Before he places his bet – you see his temper with the guy behind him (really building layers to this guy pretty early in the show I think)

His horse comes in (6 & 8), but his winnings get pick-pocketed (about £2,500). His winning are 4,560,000 so the number 456…  while he’s on the run from the loan sharks to whom he owes money. More depth is added here as he helps the girl he runs into – even though he is in danger himself.

Thugs catch him and make him sign an IOU with his own bloody fingerprint. Is licking another’s blood a lazy film trope to show how badass someone is?

Foreshadowing and “anti-foreshadowing”

Foreshadowing/anti foreshadowing (I made this up) – Gi-hun’s childish outlook leads him to a child’s crane game (that he can’t even win – but does win the whole thing eventually)

At dinner, Ga-Yeong is sensitive to her father, knowing he gets into fights, is still smoking, and feels guilty he can’t give her more. When she opens the arcade gift, it is a lighter shaped like a pistol, forewarning the story’s medley of humor and violence. The gift is wrapped in a box with a bow the exact same way as the coffins in the game are, theres also foreshadowing here as players are killed by a gun then set on fire. 

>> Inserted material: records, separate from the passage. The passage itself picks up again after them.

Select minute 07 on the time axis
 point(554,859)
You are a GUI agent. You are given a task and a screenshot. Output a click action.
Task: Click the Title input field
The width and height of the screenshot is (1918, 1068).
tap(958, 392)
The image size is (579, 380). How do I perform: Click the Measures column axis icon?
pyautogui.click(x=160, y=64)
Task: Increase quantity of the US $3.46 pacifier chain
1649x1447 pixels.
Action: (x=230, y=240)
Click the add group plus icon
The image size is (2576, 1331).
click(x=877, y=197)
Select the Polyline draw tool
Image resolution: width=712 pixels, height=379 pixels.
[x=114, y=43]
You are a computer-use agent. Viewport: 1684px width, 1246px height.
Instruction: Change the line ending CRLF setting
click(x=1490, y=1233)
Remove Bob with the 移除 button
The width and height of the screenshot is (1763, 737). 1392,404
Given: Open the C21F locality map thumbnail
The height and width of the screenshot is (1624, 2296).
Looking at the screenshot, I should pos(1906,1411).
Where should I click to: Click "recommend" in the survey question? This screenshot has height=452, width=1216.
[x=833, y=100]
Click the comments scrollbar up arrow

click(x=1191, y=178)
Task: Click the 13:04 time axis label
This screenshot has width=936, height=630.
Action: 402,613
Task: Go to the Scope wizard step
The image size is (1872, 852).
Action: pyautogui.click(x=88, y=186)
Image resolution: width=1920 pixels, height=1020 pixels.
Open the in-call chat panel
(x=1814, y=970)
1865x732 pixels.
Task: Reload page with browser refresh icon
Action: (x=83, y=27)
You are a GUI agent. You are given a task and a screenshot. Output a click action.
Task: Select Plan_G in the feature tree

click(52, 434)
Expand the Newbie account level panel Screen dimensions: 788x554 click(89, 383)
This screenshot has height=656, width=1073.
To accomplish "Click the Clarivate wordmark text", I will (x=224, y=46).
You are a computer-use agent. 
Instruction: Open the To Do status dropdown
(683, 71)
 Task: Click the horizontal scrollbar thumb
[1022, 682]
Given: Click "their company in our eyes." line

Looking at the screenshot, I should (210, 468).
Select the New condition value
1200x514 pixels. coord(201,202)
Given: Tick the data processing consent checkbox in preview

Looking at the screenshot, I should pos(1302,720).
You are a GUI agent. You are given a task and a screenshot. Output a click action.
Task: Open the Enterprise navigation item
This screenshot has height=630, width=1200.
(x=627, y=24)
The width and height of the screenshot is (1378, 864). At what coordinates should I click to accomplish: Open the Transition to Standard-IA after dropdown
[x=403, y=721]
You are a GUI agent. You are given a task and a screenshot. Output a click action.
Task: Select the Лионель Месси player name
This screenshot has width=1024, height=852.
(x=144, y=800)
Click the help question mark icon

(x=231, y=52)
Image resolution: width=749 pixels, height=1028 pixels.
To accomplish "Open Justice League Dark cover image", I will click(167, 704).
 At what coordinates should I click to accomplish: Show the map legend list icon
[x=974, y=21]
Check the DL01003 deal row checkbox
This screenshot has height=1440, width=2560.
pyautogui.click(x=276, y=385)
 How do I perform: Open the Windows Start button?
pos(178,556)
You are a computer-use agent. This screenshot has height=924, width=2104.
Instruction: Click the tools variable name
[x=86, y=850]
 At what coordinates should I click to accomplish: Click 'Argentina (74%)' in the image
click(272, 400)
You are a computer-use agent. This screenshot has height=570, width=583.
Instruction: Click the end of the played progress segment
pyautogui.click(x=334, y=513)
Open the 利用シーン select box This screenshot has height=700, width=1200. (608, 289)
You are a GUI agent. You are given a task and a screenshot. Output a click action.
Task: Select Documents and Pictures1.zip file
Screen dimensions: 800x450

The ‘pinky promise’ that appears in Marbles is KB’d by daughter as she knows she cannot keep the promise (don’t know how long Gi-hun has been split for ex – but again, I think this tries to subconsciously show him in a good light as he would have been with her at a time when she was learning right from wrong)

He brings her home, lovingly, asleep on his back, and is chastised by his ex-wife for being late. When Ga-Yeong turns to wave bye, hastened away by her mother, Seong encourages them to get inside.

He is falling apart, but his love for his daughter is the clearest part of his life.

Then it goes from bad to weird.

Squid Game circle staff member cartoon

He just misses a train (luck?)

A mysterious man in a suit (no name) approaches him in a subway station—Gi-hun is at first convinced he’s gonna try to tell him about Jesus—with an offer. If he can defeat the man in a little game of skill and chance, he’ll win 100,000 won (£60); if he loses, the mystery man will slap him in the face. Countless slaps later, Gi-hun finally wins the game and pockets the money, along with the man’s business card and an offer: He can make more, much more, if he calls the man up and plays games like this one for a few days.

The soundtrack has already planted itself in your head – you know when it is dodgy

The businessman asks Seong Gi-hun to choose between red or blue cards to play, and Seong Gi-hun chooses blue. When he arrives at the contest later in the game as a contestant, he is wearing a blue boiler suit. The recruiter uses knowledge as a power and manipulation tool here with a background check basically.  The video that shows all contestants playing Ddakji , everyone in the game picked a blue card.

Some have theorised that those propositioned who choose the red card instead become masked guards – the red-coated supervisors that oversee the competition, and help ‘eliminate’ contestants.